▶ Problem requirements: Please return every line of the listing. Keep each one exact.

▶ Input material:

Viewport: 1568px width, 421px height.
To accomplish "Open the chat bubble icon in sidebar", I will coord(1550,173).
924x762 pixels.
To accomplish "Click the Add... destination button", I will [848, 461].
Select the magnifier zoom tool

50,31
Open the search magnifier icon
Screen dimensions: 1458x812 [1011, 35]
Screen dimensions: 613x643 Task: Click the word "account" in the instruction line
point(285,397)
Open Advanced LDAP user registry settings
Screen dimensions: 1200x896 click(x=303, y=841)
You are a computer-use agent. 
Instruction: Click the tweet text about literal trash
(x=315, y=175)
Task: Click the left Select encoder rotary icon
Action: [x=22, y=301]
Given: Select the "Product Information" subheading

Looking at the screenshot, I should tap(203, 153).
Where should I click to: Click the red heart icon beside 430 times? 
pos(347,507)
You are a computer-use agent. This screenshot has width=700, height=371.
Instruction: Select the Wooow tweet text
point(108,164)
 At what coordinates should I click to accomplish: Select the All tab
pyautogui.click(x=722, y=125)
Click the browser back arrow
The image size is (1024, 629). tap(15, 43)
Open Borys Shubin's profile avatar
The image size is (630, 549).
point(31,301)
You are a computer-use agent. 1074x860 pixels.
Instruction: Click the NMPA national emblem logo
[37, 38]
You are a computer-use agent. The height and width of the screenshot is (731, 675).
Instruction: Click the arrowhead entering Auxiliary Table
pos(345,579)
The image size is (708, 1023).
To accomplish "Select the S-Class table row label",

▶ Answer to the exercise:
Viewport: 1568px width, 421px height.
To accomplish "Open the chat bubble icon in sidebar", I will coord(1550,173).
924x762 pixels.
To accomplish "Click the Add... destination button", I will [848, 461].
Select the magnifier zoom tool

50,31
Open the search magnifier icon
Screen dimensions: 1458x812 [1011, 35]
Screen dimensions: 613x643 Task: Click the word "account" in the instruction line
point(285,397)
Open Advanced LDAP user registry settings
Screen dimensions: 1200x896 click(x=303, y=841)
You are a computer-use agent. 
Instruction: Click the tweet text about literal trash
(x=315, y=175)
Task: Click the left Select encoder rotary icon
Action: [x=22, y=301]
Given: Select the "Product Information" subheading

Looking at the screenshot, I should tap(203, 153).
Where should I click to: Click the red heart icon beside 430 times? 
pos(347,507)
You are a computer-use agent. This screenshot has width=700, height=371.
Instruction: Select the Wooow tweet text
point(108,164)
 At what coordinates should I click to accomplish: Select the All tab
pyautogui.click(x=722, y=125)
Click the browser back arrow
The image size is (1024, 629). tap(15, 43)
Open Borys Shubin's profile avatar
The image size is (630, 549).
point(31,301)
You are a computer-use agent. 1074x860 pixels.
Instruction: Click the NMPA national emblem logo
[37, 38]
You are a computer-use agent. The height and width of the screenshot is (731, 675).
Instruction: Click the arrowhead entering Auxiliary Table
pos(345,579)
The image size is (708, 1023).
To accomplish "Select the S-Class table row label",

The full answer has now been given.